>> begin

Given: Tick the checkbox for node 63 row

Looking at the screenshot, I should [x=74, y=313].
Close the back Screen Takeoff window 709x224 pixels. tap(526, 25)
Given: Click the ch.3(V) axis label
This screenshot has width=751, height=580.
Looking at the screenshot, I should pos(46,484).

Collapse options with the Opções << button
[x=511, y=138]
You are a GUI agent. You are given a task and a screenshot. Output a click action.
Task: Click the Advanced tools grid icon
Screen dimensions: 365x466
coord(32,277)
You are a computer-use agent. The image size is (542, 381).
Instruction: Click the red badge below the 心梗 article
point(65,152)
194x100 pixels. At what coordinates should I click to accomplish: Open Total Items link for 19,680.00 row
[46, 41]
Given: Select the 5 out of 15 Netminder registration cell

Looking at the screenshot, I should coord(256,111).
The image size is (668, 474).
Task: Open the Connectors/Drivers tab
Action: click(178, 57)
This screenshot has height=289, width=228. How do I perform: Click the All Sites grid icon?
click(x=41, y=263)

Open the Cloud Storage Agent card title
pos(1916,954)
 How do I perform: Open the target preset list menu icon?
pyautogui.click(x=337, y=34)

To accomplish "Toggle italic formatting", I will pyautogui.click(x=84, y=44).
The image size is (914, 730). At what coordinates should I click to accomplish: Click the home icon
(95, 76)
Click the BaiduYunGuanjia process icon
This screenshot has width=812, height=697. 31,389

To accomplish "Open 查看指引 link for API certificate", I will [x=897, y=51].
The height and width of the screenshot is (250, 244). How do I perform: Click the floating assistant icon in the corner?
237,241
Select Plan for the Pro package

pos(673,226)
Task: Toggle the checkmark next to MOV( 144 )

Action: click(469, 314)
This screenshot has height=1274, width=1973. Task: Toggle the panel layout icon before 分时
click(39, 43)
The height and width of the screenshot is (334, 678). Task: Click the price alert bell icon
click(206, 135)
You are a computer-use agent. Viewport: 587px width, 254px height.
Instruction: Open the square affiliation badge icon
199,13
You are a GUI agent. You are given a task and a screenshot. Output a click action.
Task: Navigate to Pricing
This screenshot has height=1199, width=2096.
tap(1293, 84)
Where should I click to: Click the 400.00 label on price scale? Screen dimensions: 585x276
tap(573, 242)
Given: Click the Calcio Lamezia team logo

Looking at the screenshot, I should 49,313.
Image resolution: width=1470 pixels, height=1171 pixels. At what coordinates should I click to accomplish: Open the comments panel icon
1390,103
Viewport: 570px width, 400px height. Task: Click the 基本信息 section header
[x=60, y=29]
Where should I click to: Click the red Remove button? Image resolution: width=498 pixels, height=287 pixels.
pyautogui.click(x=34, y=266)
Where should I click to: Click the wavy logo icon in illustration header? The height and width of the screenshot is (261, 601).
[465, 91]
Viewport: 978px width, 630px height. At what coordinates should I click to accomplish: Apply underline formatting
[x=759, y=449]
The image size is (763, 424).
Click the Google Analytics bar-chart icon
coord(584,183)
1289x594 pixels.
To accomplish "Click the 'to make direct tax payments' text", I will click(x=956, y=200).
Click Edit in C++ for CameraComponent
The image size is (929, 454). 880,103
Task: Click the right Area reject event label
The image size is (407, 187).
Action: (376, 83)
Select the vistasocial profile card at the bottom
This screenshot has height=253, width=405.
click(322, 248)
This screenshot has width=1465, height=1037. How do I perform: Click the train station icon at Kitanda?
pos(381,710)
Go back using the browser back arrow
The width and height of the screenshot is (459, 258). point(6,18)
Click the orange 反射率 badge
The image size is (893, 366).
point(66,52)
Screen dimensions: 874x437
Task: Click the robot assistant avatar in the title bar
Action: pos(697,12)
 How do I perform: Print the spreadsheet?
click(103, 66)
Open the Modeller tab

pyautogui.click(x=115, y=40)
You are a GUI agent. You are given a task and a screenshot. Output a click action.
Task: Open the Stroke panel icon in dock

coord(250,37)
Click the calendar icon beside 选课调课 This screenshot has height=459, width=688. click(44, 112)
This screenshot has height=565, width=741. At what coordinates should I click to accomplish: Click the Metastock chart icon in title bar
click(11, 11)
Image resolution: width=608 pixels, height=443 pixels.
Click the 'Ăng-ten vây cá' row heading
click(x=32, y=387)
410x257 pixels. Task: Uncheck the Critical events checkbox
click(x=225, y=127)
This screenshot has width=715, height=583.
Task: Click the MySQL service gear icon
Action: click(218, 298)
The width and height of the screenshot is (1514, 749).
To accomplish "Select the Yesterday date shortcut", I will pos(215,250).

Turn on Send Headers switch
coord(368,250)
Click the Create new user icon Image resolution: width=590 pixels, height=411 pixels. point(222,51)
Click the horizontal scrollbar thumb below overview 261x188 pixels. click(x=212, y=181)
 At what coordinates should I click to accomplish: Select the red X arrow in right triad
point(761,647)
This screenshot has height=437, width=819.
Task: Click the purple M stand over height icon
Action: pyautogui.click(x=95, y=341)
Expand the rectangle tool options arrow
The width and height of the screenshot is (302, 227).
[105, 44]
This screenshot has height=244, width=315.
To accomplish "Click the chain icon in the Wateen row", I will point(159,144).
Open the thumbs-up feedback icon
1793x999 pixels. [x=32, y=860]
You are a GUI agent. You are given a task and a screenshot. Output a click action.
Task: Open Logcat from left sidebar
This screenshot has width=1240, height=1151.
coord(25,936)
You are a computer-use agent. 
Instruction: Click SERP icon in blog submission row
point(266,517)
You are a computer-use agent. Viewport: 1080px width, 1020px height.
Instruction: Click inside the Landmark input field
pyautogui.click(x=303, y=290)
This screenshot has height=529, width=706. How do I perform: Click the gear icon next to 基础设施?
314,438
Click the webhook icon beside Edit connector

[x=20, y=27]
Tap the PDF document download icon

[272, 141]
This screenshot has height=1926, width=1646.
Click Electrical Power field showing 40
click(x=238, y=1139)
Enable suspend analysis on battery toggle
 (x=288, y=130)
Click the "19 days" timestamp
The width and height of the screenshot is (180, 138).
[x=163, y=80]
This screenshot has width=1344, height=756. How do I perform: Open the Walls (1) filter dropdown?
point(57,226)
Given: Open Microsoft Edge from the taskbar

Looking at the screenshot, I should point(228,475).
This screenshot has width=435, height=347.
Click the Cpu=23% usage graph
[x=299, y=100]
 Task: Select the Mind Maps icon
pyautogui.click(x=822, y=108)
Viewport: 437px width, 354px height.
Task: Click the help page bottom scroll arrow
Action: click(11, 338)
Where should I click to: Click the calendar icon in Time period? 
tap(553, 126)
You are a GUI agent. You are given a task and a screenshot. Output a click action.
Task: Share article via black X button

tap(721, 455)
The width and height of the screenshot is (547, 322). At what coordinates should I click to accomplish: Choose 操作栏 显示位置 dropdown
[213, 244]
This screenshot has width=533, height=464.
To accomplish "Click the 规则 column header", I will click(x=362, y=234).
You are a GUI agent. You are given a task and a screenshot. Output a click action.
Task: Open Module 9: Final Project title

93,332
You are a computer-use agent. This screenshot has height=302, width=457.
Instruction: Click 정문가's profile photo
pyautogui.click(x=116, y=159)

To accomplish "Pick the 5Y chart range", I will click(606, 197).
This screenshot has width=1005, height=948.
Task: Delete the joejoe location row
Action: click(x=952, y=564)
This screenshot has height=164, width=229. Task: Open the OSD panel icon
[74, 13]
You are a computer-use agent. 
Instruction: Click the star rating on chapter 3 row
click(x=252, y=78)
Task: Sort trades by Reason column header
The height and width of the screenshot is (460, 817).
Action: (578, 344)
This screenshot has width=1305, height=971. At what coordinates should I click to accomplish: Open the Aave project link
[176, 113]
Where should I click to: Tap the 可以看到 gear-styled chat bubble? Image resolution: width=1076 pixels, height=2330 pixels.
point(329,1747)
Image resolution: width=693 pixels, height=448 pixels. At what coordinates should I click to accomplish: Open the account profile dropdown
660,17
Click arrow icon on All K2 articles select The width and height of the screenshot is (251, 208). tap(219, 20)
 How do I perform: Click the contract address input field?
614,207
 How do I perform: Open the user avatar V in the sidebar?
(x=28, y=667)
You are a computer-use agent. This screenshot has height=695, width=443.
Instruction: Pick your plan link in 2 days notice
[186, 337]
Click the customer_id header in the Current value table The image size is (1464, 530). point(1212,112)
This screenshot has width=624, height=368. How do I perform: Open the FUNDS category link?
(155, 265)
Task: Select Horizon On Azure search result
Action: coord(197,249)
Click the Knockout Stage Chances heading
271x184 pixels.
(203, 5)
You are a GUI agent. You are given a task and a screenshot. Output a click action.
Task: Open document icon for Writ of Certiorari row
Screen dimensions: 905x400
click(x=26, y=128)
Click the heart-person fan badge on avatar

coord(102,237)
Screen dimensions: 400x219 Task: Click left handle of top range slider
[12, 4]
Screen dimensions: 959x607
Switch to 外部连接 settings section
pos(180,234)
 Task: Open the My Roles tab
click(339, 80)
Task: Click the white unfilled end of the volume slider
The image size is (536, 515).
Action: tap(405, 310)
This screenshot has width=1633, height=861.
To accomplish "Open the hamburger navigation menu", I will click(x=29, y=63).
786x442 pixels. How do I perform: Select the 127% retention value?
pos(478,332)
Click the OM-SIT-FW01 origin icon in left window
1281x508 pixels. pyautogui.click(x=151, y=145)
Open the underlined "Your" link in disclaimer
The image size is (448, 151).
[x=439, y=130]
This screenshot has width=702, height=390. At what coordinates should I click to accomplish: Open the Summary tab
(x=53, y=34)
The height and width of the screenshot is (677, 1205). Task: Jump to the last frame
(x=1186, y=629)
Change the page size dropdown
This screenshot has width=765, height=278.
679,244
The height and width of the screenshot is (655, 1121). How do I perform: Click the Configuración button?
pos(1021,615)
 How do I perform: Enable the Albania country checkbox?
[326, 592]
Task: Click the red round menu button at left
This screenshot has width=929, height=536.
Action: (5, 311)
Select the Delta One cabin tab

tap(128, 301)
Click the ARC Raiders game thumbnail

>> end

__Exercise details__: Transcribe the records above without any change, beginning with the line that contains "Go back using the browser back arrow" and continuing through the line that contains "coord(250,37)".

__Problem solution__:
Go back using the browser back arrow
The width and height of the screenshot is (459, 258). point(6,18)
Click the orange 反射率 badge
The image size is (893, 366).
point(66,52)
Screen dimensions: 874x437
Task: Click the robot assistant avatar in the title bar
Action: pos(697,12)
 How do I perform: Print the spreadsheet?
click(103, 66)
Open the Modeller tab

pyautogui.click(x=115, y=40)
You are a GUI agent. You are given a task and a screenshot. Output a click action.
Task: Open the Stroke panel icon in dock

coord(250,37)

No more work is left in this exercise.